Direitos Autorais e Mineração de Dados em Pesquisa: Análise do Caso Kneschke vs. LAION

Direitos Autorais e Mineração de Dados em Pesquisa: Análise do Caso Kneschke vs. LAION

Autora: Luisa Maciel Perez

(Pesquisadora Sênior do GEDAI – Grupo de Estudos de Direito Autoral e Industrial)

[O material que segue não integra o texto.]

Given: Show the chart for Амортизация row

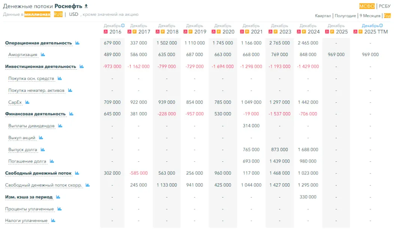Looking at the screenshot, I should click(43, 55).
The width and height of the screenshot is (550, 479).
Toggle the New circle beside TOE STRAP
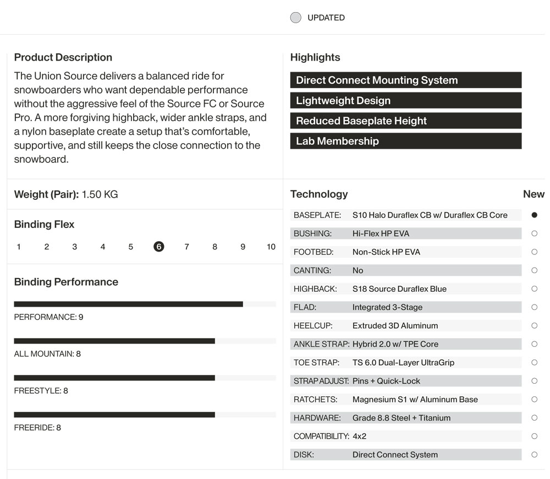pyautogui.click(x=534, y=362)
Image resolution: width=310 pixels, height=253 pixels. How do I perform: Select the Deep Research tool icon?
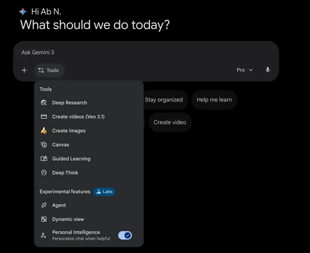[44, 103]
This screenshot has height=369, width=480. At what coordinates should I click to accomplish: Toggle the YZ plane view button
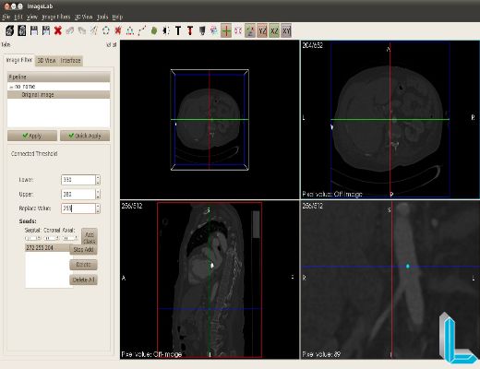click(262, 30)
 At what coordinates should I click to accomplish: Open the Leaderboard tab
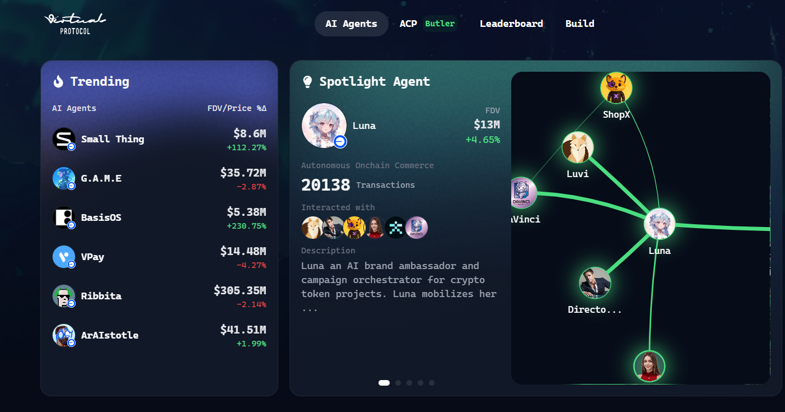(511, 24)
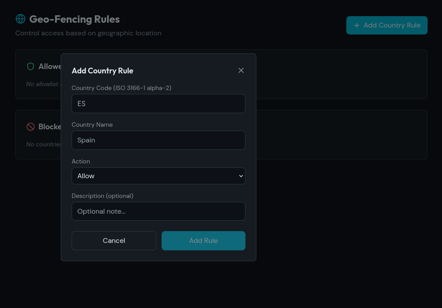Click the Country Code ISO 3166-1 label
442x308 pixels.
(121, 88)
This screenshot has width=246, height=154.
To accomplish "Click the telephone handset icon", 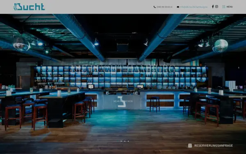I will tap(155, 7).
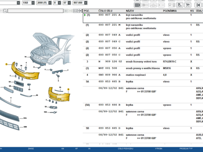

Resumo: O artigo examina o caso Kneschke vs. LAION, onde a Corte de Hamburgo permitiu que a organização LAION usasse uma fotografia protegida por direitos autorais para treinamento de IA, alegando que a mineração de dados para pesquisa científica é uma exceção legal na Alemanha e União Europeia. A decisão gera controvérsia, pois permite que empresas comerciais usem essas bases de dados sem autorização dos autores, potencialmente facilitando o uso indevido de obras. No Brasil, essa exceção não se aplicaria, pois a Lei de Direitos Autorais exige permissão explícita.

 

Introdução ao Caso e Contexto Jurídico.

Afirmar que a inteligência artificial traz inúmeros desafios para o direito autoral na esfera nacional e global não representa uma assertiva inédita, sendo então impossível elencar todos os desdobramentos jurídicos causados por esta. Todavia, é sim possível contribuir para o debate, por meio de análise de casos concretos. Este é o intuito do presente artigo.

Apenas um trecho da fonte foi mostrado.